"""

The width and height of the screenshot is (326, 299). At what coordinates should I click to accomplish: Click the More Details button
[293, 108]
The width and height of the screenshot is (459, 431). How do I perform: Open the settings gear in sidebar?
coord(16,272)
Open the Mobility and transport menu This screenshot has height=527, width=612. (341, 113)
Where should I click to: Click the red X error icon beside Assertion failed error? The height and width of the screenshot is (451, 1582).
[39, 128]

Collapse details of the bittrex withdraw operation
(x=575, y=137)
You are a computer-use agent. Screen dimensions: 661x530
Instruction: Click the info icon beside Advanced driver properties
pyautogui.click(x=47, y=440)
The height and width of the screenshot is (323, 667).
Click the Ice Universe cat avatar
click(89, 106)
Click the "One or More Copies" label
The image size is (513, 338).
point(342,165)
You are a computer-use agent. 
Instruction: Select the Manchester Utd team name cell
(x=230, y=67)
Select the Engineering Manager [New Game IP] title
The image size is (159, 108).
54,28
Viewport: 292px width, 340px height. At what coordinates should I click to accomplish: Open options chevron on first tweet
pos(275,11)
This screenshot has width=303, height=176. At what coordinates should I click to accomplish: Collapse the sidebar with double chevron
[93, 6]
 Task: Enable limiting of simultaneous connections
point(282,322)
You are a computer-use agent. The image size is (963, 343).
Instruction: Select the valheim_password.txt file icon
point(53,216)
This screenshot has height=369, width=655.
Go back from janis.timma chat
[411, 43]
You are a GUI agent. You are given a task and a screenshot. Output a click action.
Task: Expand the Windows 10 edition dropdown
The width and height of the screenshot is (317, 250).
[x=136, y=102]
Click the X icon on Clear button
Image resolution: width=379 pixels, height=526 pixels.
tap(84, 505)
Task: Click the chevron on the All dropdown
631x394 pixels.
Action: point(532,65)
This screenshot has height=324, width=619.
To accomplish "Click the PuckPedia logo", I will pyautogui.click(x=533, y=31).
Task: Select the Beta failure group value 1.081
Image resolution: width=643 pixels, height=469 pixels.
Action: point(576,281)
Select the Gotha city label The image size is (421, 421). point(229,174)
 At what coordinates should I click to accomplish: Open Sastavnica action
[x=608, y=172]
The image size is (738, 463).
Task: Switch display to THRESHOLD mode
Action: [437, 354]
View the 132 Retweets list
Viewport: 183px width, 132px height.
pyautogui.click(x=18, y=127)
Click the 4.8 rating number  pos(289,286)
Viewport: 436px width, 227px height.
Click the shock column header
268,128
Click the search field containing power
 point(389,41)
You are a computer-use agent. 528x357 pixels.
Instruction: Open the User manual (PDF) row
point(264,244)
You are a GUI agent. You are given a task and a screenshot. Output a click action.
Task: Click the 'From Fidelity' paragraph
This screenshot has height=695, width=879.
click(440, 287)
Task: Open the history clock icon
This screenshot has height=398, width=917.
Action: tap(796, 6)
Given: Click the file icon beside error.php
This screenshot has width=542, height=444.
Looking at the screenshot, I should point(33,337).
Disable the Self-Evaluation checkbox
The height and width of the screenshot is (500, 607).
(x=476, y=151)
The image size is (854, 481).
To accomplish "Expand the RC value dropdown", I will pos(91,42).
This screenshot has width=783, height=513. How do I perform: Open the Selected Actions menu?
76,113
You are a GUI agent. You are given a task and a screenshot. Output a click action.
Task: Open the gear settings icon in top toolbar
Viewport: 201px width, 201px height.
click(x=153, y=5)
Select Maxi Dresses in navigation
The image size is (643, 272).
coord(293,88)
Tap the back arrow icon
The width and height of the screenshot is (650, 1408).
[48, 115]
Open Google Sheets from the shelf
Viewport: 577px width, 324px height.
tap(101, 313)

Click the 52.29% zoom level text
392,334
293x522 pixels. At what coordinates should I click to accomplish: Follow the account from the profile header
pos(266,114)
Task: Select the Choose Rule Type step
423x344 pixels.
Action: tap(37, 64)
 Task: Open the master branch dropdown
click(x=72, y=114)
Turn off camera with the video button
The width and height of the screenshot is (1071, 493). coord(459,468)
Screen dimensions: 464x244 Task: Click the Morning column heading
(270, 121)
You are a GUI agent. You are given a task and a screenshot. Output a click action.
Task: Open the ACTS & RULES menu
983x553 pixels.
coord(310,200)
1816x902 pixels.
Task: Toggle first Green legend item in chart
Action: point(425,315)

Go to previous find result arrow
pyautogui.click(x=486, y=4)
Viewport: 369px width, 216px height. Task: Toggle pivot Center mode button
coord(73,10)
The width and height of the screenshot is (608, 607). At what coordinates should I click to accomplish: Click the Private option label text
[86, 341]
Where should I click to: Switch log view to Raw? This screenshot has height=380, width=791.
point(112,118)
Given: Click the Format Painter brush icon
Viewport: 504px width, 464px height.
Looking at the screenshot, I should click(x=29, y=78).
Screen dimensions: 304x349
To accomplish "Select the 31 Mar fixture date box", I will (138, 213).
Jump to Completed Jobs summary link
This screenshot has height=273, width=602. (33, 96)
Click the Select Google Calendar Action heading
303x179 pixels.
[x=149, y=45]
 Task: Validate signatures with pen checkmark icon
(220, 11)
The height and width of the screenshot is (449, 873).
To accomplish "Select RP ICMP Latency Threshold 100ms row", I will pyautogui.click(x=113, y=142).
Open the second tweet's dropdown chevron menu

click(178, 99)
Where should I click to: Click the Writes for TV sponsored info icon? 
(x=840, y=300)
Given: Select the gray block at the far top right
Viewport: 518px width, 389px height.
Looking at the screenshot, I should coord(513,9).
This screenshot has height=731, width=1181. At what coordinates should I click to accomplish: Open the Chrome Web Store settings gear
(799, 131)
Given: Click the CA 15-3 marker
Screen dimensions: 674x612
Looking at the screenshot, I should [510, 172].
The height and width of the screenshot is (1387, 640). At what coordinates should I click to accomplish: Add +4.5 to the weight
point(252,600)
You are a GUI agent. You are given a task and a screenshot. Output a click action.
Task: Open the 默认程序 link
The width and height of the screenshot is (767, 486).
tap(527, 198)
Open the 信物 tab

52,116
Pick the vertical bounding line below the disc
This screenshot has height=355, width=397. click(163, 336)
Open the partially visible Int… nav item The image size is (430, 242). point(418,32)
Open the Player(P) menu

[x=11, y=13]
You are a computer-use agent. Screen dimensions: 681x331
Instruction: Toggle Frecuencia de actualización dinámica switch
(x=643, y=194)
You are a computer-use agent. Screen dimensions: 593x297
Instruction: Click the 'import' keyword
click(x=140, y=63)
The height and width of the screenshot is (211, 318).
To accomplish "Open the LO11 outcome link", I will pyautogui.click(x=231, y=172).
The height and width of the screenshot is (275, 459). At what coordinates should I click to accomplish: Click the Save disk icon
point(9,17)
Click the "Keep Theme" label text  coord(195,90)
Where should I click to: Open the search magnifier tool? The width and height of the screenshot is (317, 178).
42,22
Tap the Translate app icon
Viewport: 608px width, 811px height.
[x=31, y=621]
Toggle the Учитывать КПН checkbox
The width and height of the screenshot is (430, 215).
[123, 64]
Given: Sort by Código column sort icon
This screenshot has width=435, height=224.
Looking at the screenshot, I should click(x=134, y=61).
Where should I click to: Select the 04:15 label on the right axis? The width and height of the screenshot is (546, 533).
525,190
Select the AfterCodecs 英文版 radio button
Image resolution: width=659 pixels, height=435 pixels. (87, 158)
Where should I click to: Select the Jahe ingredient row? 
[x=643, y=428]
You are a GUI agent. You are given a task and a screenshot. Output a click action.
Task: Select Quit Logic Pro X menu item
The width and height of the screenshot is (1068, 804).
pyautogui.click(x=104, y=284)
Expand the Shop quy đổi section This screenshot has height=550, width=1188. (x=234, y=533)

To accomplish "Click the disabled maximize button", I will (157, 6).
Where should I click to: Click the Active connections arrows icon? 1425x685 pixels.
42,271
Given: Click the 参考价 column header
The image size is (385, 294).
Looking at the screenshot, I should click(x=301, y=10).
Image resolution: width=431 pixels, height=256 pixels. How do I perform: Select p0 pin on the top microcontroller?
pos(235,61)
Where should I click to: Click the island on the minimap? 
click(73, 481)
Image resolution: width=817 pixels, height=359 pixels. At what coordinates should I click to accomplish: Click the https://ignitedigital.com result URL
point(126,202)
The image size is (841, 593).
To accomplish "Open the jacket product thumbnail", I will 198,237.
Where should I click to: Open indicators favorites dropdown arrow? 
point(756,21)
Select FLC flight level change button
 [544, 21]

"""

__WORK TASK__
Your reply should be only the count of lines in the entries above that contain the word "will".

__RESPONSE TO THIS TASK__
7